本書では、インテリジェンスの理論、国際情勢に関する具体的分析、読書術、日本の大学生やビジネスパーソンに起きがちな知的欠損、受験勉強の仕方など、多岐にわたるテーマを扱っている。これらのテーマに通底しているのは、インテリジェンスの技法や情報分析の根本にある勉強法だ。そのため、新書版ではタイトルもそのように改めた方がいいと考えた。
ということなのですが、現実的に、佐藤さんと同じ量の勉強をすることは、なかなかというか、かなり難しいのではないかとは思うんですよ。
ただ、高校生レベルからの数学の重要性とか、宗教的背景を知らなければ、世界情勢を分析することはできないとか、なるほどなあ、と思う話もたくさんあります。
こういう本を読むことによって、佐藤さんの知の一部に触れることができる、自分もちょっと勉強した気分になれる、というのも大きいんですよね。

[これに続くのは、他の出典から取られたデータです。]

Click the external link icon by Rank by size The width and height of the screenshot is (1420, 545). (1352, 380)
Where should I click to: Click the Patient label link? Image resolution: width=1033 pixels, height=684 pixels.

「本当は、あなたが自分自身で勉強しなきゃダメだよ」って書いてあるのですけど。
最近よく耳にするようになった「インテリジェンス」という言葉について、佐藤さんは、こう説明しています(少し前までは、「インテリジェンス」=「知性」だと僕は認識していました。知性とは何か、というのは、それはそれで難しそうではあります)。
さて、インテリジェンスという概念は、比較的最近になって出てきたものです。インフォメーションとインテリジェンスとはどう違うのか。インフォメーションというのは、周り中にある情報すべてのことを言います。新聞はインフォメーションです。それに対して、秘密情報を取ってきたら、それはインテリジェンスです。新聞の情報に評価を加えることをインテリジェンスとする言い方もありますが、それはちょっとズレた見方です。
そもそも情報という言葉は明治以降になってできた言葉です。情報とは、inteligenceの訳語。軍事用語で、敵情報告という意味。敵の様子を見て報告するというのが本来の訳ですが、今は敵情報告というより、インフォメーションの意味で使われるのが一般的です。インフォメーションにも指向性が含まれています。新聞も世の中に起きたことをランダムに拾うだけでは、新聞にはなりません。編集権によって取捨選択をしています。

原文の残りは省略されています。